TOKYO -- The Japanese retail group behind 7-Eleven has decided to sell off part of its stake in Tokyo-based home decor chain Francfranc so it can concentrate on its mainstay convenience stores.
The move represents a change for Seven & i Holdings, which has never divested shares of a group company since embarking on a diversification strategy in the 2000s. Potential buyers include Tokyo-based investment funds Integral and the Japan Growth Investments Alliance, with the transaction expected to be completed as soon as July.
Long-suffering Francfranc has not been the right fit for Seven & i, which has faced shareholder pressure to spin off some operations.
Japan's biggest retail group by net profit first bought a 49% stake in the design-oriented chain of Main Street stores in 2013 for nearly 4 billion yen ($36 million at current rates), back when Francfranc ran into financial trouble.
Seven & i took a hands-on approach, with such steps as selling the housewares at its supermarkets and department stores. But the added value the parent had anticipated never materialized.
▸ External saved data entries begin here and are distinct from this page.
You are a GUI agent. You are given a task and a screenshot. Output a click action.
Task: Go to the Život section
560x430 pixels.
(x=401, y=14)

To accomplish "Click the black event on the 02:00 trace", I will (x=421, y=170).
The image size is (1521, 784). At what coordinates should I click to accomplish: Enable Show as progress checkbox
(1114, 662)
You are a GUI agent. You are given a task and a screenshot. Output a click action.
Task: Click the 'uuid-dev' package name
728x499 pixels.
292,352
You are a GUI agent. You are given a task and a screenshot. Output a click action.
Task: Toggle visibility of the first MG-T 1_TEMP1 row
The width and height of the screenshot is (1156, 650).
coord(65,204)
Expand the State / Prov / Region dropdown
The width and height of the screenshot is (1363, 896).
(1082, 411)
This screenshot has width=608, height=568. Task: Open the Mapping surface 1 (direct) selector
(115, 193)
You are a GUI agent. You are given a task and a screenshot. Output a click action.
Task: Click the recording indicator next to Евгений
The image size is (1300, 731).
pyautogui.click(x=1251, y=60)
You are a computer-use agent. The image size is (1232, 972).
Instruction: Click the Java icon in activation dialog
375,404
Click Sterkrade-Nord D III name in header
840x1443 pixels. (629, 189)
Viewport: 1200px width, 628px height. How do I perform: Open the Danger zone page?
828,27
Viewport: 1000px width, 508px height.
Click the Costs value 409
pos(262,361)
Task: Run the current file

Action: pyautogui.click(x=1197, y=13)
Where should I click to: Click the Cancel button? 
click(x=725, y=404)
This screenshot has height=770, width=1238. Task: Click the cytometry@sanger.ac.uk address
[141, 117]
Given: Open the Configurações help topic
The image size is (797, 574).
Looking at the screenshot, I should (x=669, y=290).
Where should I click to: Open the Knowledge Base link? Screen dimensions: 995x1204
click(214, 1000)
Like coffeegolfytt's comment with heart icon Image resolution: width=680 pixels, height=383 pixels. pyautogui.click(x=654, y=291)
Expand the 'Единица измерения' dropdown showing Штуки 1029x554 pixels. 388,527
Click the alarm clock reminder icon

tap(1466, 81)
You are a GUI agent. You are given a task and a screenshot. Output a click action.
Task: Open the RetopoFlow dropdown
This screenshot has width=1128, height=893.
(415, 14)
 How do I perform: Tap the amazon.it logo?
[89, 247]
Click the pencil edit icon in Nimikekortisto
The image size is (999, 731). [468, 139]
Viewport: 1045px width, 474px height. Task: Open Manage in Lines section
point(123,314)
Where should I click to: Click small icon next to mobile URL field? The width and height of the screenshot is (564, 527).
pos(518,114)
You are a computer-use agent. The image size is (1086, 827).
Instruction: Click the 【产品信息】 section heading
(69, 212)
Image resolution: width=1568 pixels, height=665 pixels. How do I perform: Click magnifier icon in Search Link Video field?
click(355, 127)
A recovery in Francfranc's earnings created an opportunity for Seven & i to pare down its investment. Thanks to closures of unprofitable stores and other cutbacks, Francfranc earned an operating profit of 3.7 billion yen in the year ended last August -- a record level roughly 12 times the year-earlier result. A sale now would be expected to fetch two to three times the price per share that Seven & i paid in 2013.
Francfranc's founding family, which owns the remaining 51% stake, will sell a portion of its shares to an investment group as well. The plan is for Seven & i and the family to hold no more than a 49% combined interest in the chain.
Francfranc looks to hire fresh talent and relist on the stock market to increase its fundraising options. Seven & i will negotiate with the buyer to make sure its remaining stake does not fall below 20%, the threshold for maintaining equity-method ties, at least until the unit goes public.
Seven & i has long used earnings from its powerful convenience store business to fuel forays into new areas of retail. In 2006, it entered the department store sphere by buying Millennium Retailing, now called Sogo & Seibu. It is also invested in Tower Records Japan, apparel shop Barneys Japan and baby and maternity goods store Akachan Honpo.
But as the coronavirus forced stores to cut hours, the return on assets for its department store business limped along at a negative 2% in the fiscal year to February, while the even weaker specialty store segment logged a negative 9%.
Those figures pale alongside the domestic convenience stores' ROA of 18.7% and even the 4.3% of overseas convenience stores, which have required upfront investment.
Shareholders have made clear they want the company to focus on its mainstay convenience stores, a market in which Seven & i holds the top share in Japan. In May, Reuters reported that San Francisco-based activist investor ValueAct Capital had amassed a $1.53 billion stake in Seven & i and had suggested a potential break-up.
"The hedge fund said the 7-Eleven business could be worth more than double what its parent is currently valued at if the company restructures itself to focus on the convenience stores or if 7-Eleven is spun out," Reuters reported a letter to investors as saying.
When Seven & i purchased thousands of Speedway gas stations and convenience stores in the U.S. in May, the $21 billion acquisition was done entirely with borrowed money. The company has been shuttering low-performing department stores and supermarkets, but it needs to accelerate its structural reforms.